■ Task directions ■
Print the entries below word for word, starting at the line containing "Task: Open the To Do checkmark icon" and ending at the line containing "Viewport: 2576px width, 1448px height.".
=== Source records ===
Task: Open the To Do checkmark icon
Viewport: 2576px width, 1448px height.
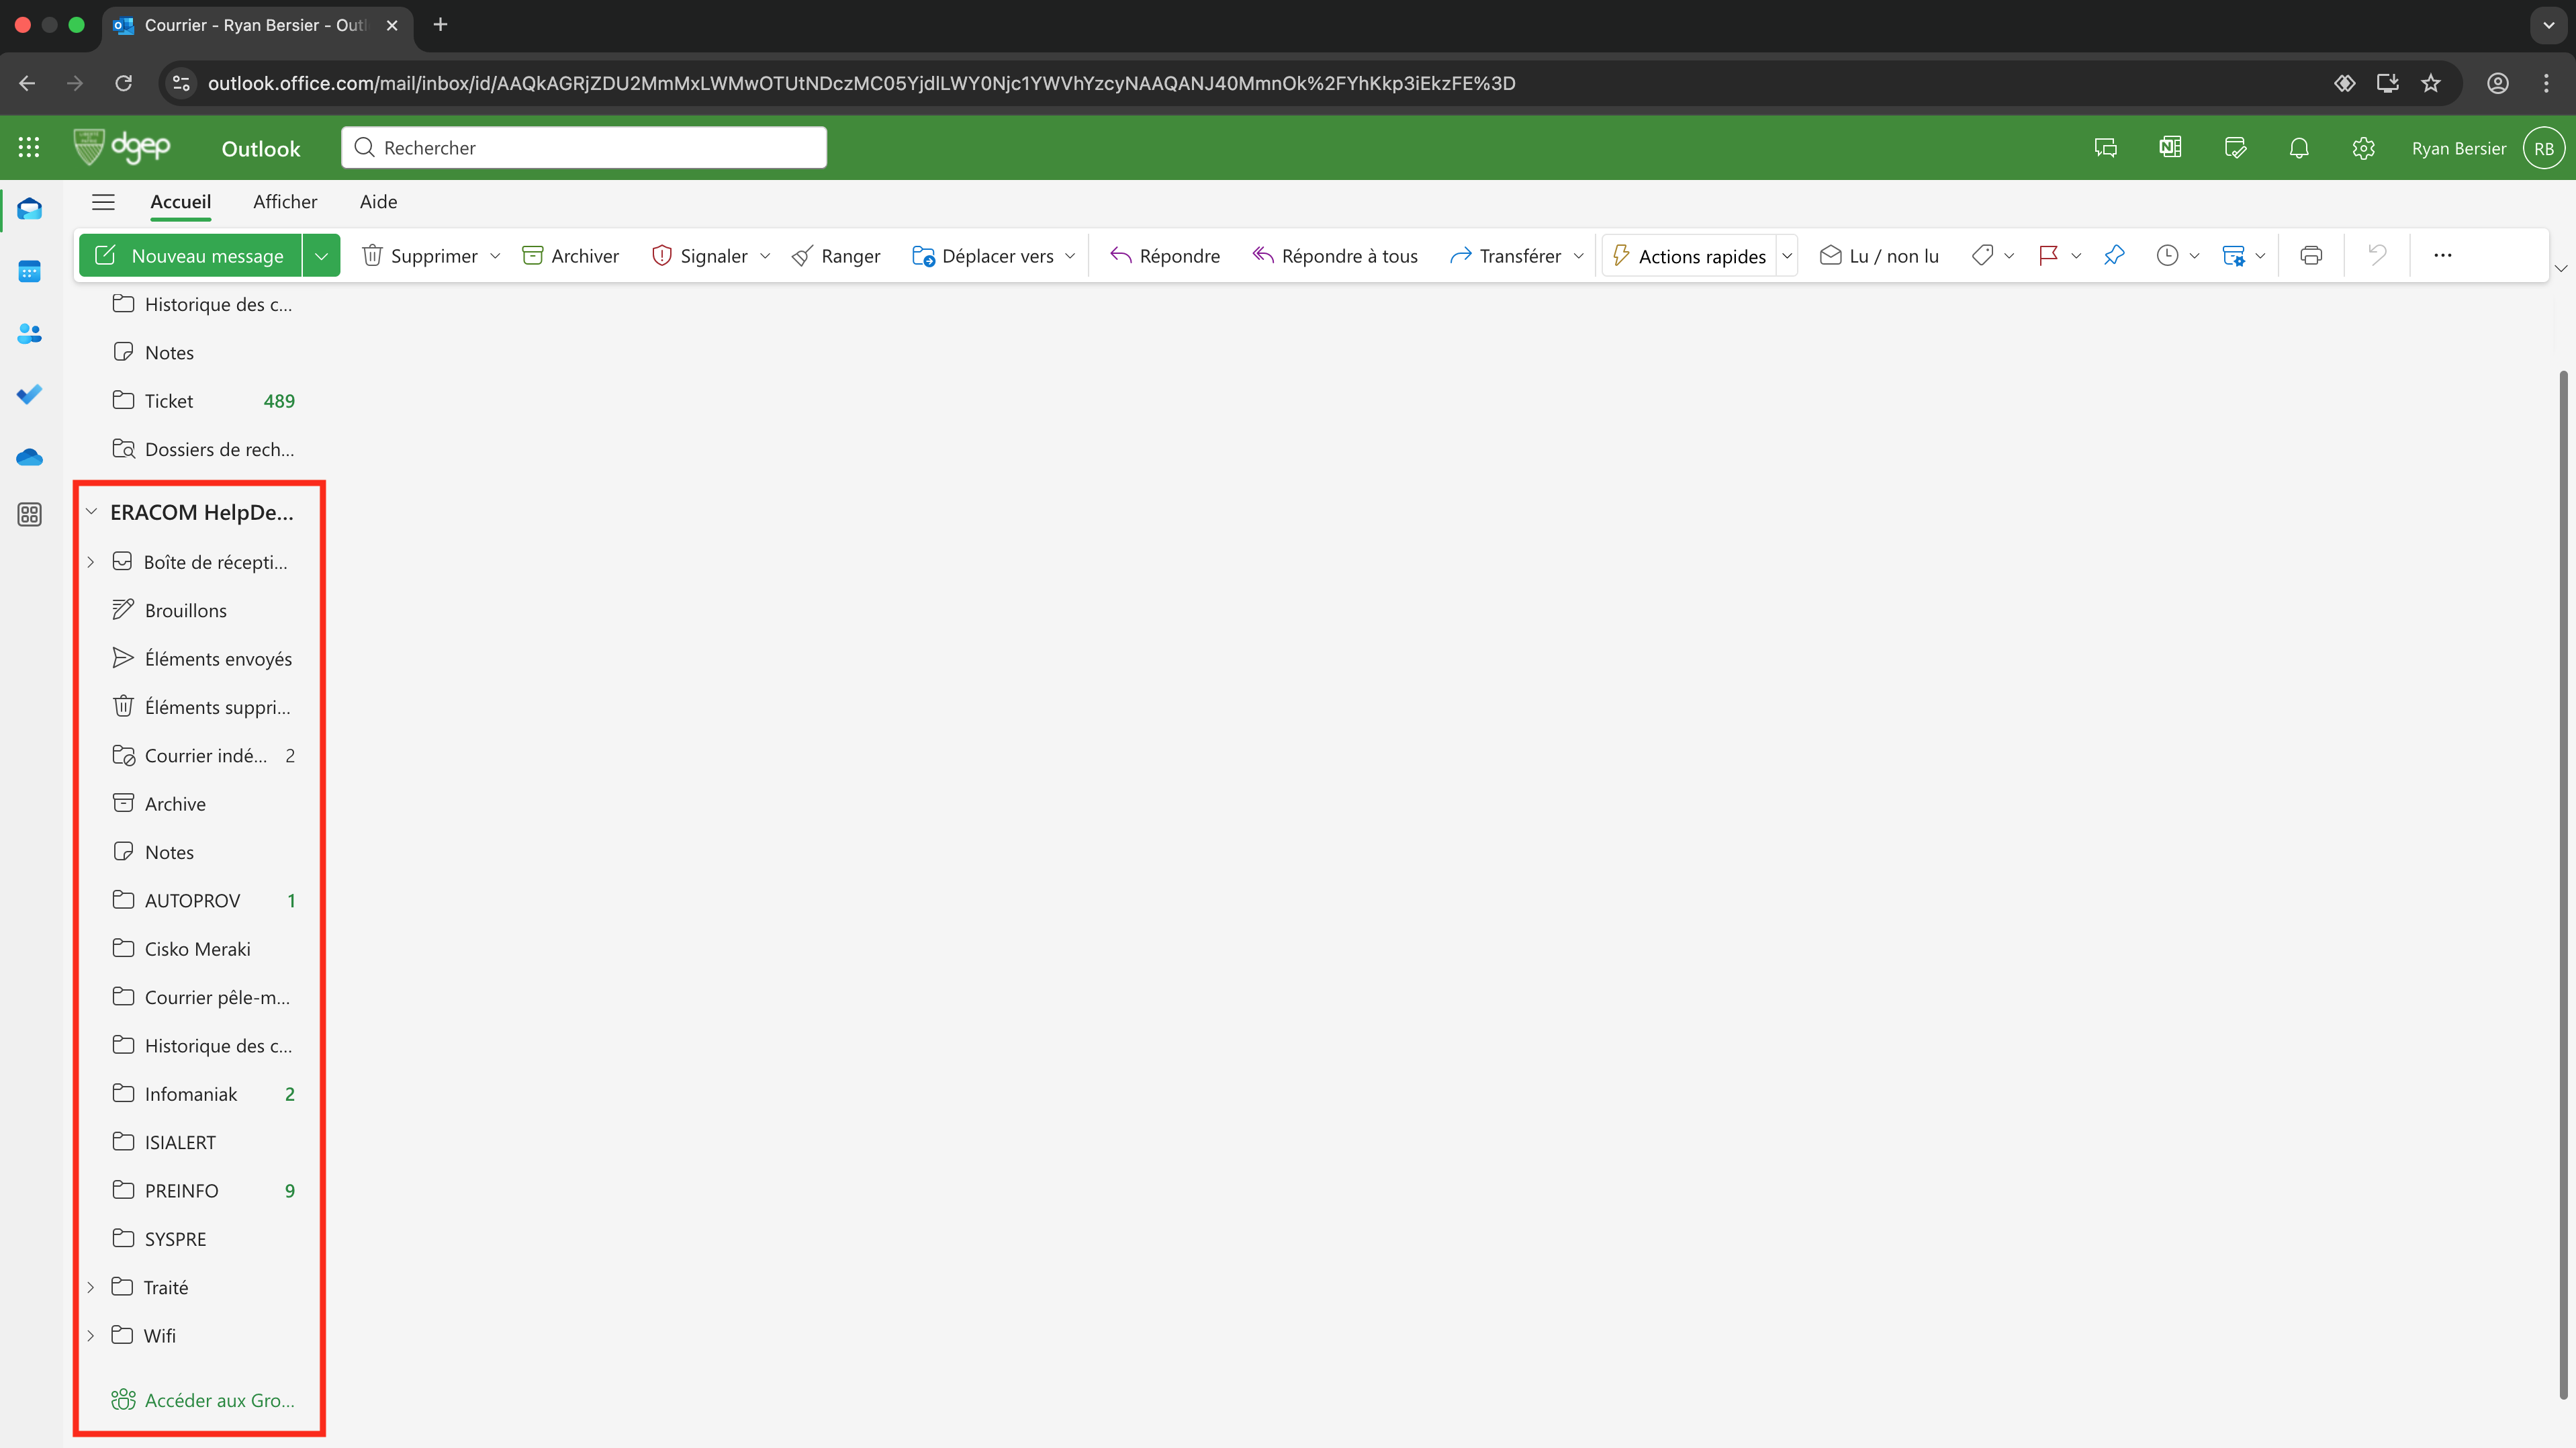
===
=== Source records ===
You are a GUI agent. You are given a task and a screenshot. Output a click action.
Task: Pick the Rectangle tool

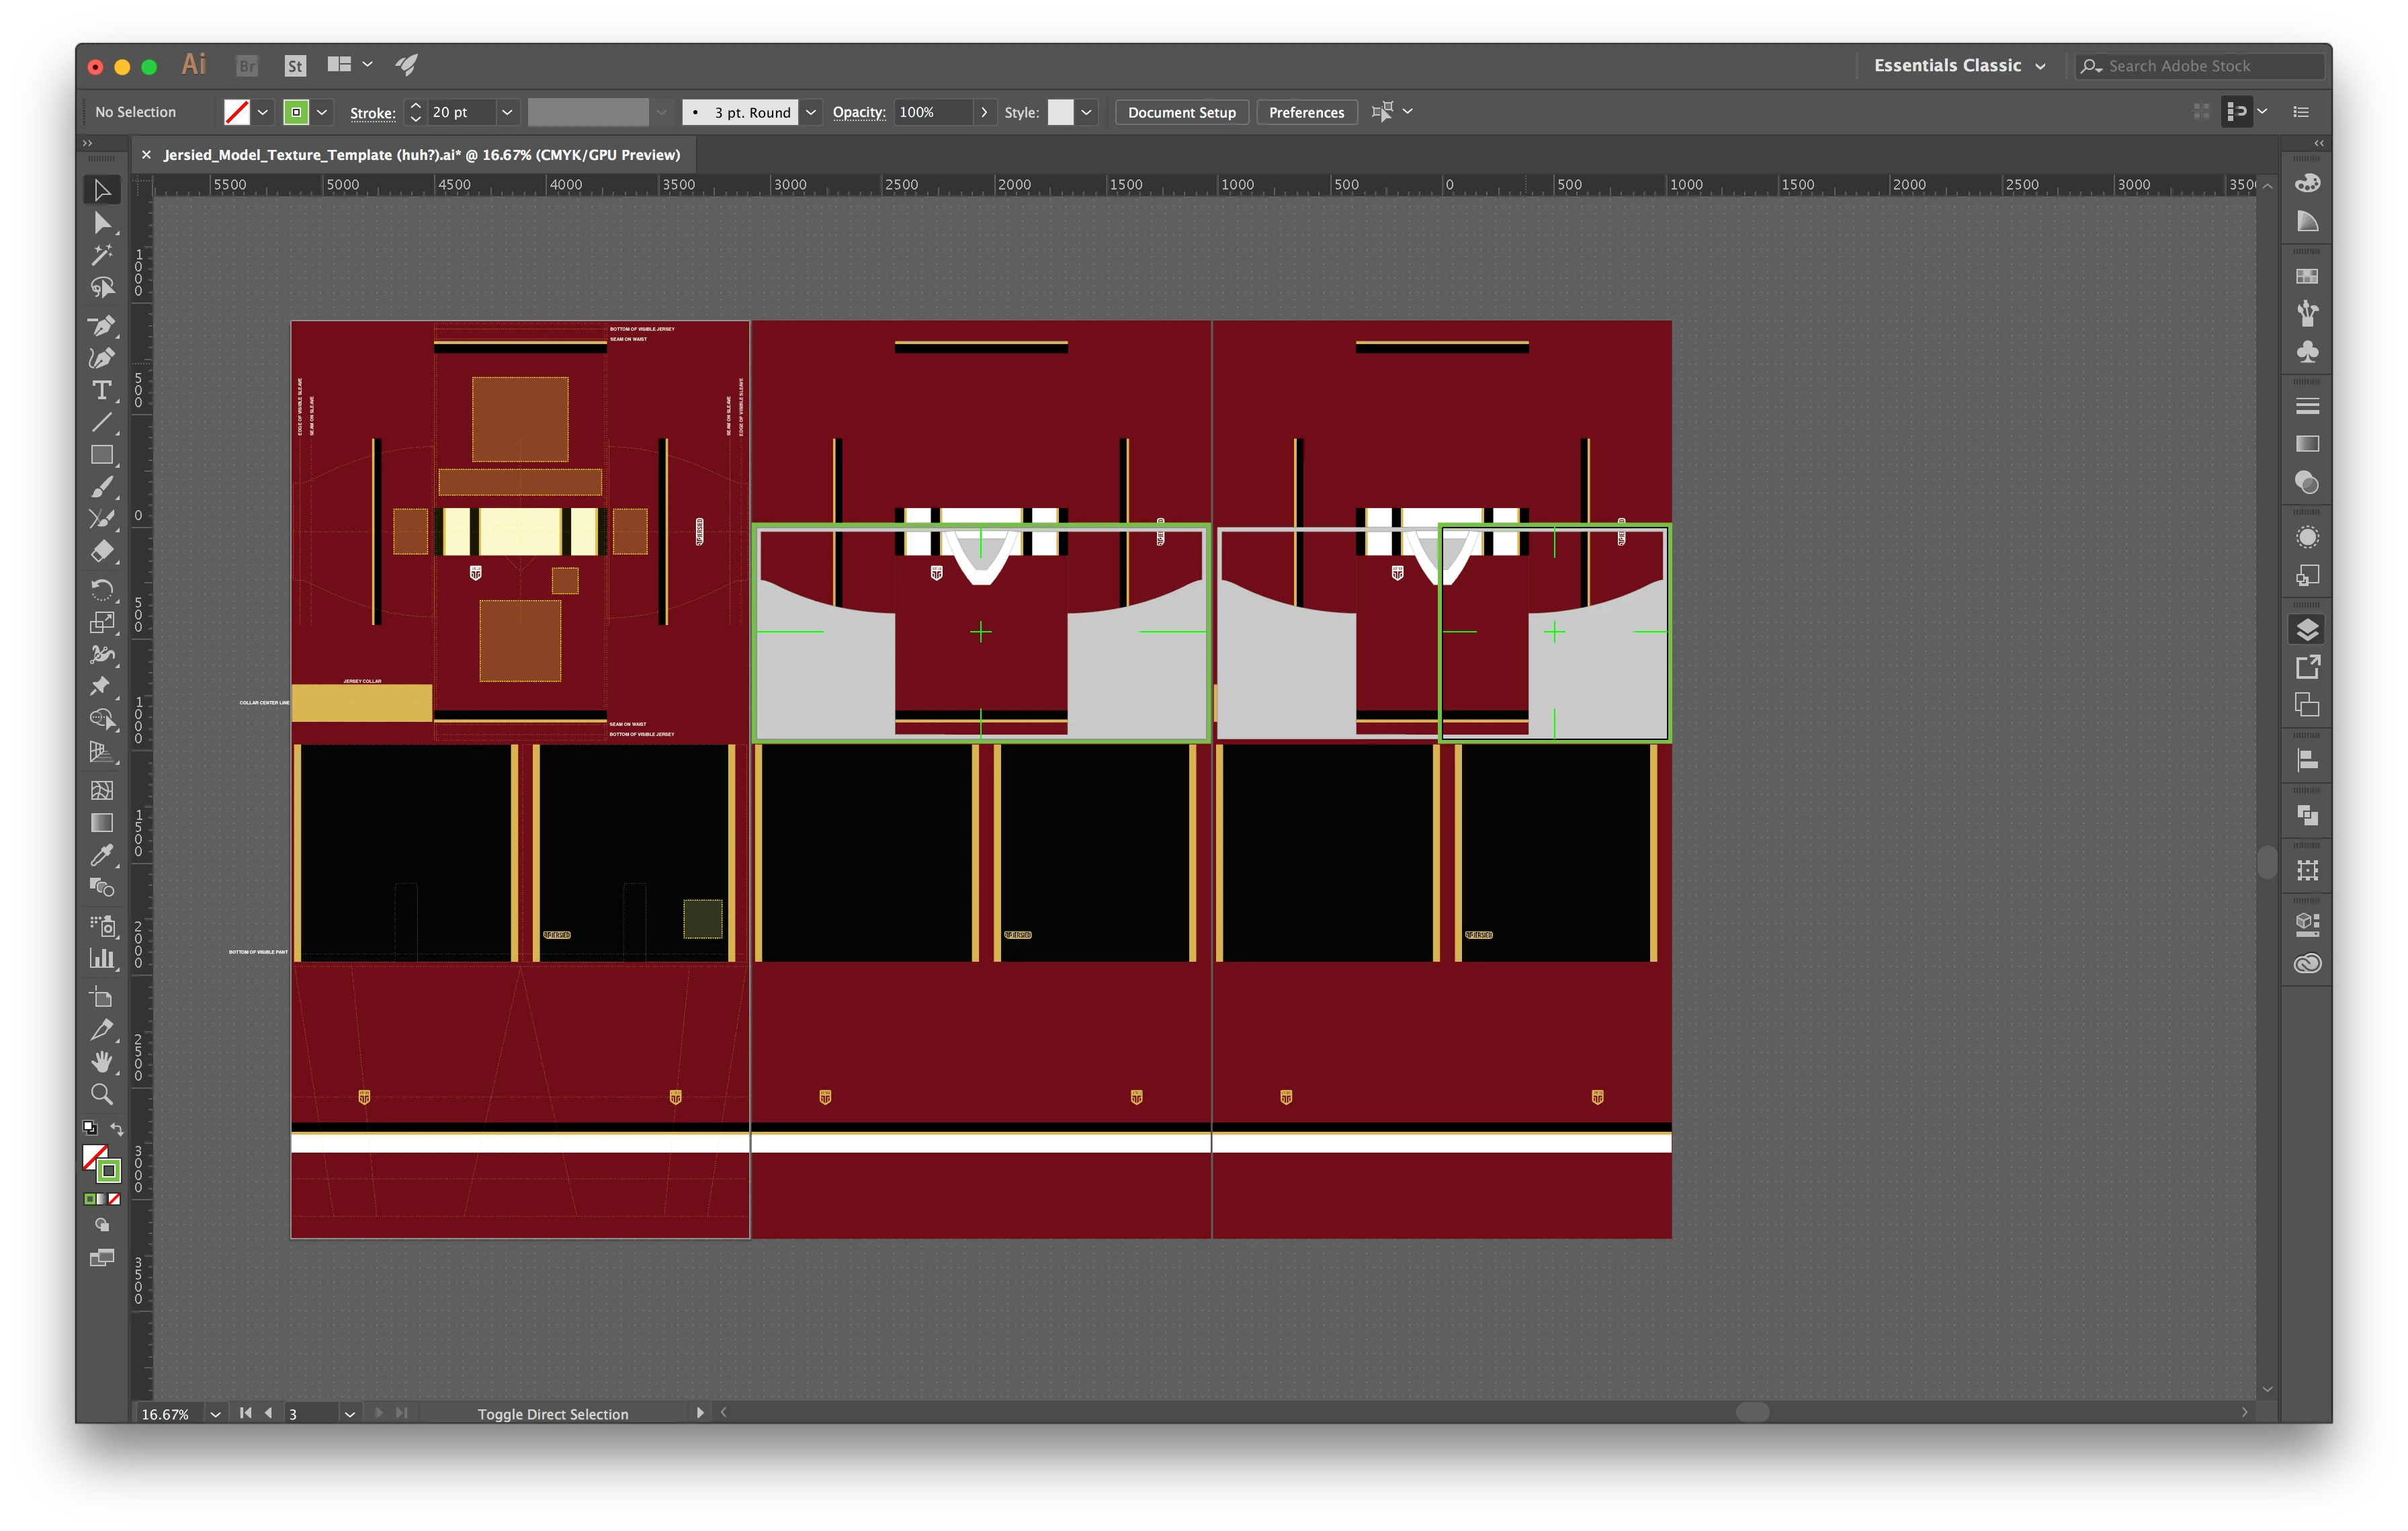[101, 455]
===
■ Correct response ■
Task: Open the To Do checkmark icon
Viewport: 2576px width, 1448px height.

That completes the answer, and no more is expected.